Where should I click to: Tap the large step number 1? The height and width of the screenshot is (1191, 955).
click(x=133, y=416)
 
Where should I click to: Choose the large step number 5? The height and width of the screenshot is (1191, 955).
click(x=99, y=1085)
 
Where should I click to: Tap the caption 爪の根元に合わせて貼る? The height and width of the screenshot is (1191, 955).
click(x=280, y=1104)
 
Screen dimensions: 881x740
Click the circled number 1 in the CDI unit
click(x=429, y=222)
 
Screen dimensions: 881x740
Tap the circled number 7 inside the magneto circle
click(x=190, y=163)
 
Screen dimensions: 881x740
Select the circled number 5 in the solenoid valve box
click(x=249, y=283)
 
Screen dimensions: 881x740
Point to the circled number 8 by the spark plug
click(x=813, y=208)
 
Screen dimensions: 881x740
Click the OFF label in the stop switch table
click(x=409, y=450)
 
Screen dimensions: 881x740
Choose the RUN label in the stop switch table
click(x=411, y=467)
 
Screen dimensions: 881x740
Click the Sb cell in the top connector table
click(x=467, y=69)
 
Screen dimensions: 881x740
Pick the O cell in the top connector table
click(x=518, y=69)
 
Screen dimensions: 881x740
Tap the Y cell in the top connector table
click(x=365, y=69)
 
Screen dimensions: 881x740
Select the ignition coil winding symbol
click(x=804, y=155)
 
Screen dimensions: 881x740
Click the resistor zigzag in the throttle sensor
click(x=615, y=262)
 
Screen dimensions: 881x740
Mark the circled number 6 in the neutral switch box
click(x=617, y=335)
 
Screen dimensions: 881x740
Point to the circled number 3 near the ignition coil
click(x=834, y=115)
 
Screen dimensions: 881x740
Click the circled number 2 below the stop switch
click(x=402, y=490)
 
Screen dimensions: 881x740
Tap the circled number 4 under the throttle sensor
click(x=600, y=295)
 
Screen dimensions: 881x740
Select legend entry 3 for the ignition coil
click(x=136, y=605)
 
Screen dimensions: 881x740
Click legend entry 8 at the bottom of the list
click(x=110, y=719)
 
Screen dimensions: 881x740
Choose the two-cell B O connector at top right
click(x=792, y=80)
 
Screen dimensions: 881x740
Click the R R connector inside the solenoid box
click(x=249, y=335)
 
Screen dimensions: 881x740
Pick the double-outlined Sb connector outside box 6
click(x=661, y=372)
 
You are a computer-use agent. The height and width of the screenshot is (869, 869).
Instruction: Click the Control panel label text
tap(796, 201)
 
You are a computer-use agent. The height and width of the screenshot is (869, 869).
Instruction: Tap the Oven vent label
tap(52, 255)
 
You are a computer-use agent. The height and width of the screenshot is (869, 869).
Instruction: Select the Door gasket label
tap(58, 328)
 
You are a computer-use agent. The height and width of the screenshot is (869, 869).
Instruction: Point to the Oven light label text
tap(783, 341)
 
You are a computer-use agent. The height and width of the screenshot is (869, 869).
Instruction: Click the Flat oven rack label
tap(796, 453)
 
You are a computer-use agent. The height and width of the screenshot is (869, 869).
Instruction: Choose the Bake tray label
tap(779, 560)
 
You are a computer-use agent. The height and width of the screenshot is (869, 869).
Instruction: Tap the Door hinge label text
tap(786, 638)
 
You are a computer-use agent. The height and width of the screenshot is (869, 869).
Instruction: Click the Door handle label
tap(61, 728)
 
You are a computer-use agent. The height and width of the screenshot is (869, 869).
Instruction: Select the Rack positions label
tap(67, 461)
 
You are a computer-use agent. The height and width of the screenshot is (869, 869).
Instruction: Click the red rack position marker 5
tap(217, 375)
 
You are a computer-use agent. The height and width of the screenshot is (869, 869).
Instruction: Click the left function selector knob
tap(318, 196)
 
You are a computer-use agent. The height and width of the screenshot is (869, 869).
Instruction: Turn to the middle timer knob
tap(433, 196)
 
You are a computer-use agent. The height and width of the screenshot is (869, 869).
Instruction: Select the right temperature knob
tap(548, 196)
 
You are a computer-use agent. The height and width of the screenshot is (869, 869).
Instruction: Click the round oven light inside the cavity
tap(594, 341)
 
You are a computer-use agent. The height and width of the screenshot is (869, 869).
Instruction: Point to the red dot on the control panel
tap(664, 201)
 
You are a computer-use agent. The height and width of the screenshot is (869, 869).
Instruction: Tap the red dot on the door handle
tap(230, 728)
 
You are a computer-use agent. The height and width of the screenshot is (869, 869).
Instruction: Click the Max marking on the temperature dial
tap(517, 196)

───

> **TASK REQUIREMENTS**
Rewrite the rows starting at the line that contains "Where should I click to: Tap the caption" and ending at the line that contains "click(x=804, y=155)", both included, with nothing before or after them. Keep every request as it is, but increase each x and y coordinate in the click answers by 62.

> **TASK SOLUTION**
Where should I click to: Tap the caption 爪の根元に合わせて貼る? The height and width of the screenshot is (1191, 955).
click(x=342, y=1166)
 
Screen dimensions: 881x740
Click the circled number 1 in the CDI unit
click(x=491, y=284)
 
Screen dimensions: 881x740
Tap the circled number 7 inside the magneto circle
click(x=252, y=225)
 
Screen dimensions: 881x740
Select the circled number 5 in the solenoid valve box
click(x=311, y=345)
 
Screen dimensions: 881x740
Point to the circled number 8 by the spark plug
click(x=875, y=270)
 
Screen dimensions: 881x740
Click the OFF label in the stop switch table
click(x=471, y=512)
 
Screen dimensions: 881x740
Choose the RUN label in the stop switch table
click(x=473, y=529)
 
Screen dimensions: 881x740
Click the Sb cell in the top connector table
click(x=529, y=131)
 
Screen dimensions: 881x740
Pick the O cell in the top connector table
click(x=580, y=131)
 
Screen dimensions: 881x740
Tap the Y cell in the top connector table
click(x=427, y=131)
 
Screen dimensions: 881x740
Select the ignition coil winding symbol
click(x=866, y=217)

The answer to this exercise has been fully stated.